TRY IT: Reproduce all the entries, matching the original word for word.

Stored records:
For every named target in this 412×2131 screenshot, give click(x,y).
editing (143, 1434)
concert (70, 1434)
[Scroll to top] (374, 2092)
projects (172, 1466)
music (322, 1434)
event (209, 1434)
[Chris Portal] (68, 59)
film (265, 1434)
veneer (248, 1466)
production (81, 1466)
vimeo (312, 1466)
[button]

EXERCISE RESULT:
For every named target in this 412×2131 screenshot, give click(x,y).
editing (143, 1434)
concert (70, 1434)
[Scroll to top] (374, 2092)
projects (172, 1466)
music (322, 1434)
event (209, 1434)
[Chris Portal] (68, 59)
film (265, 1434)
veneer (248, 1466)
production (81, 1466)
vimeo (312, 1466)
[button]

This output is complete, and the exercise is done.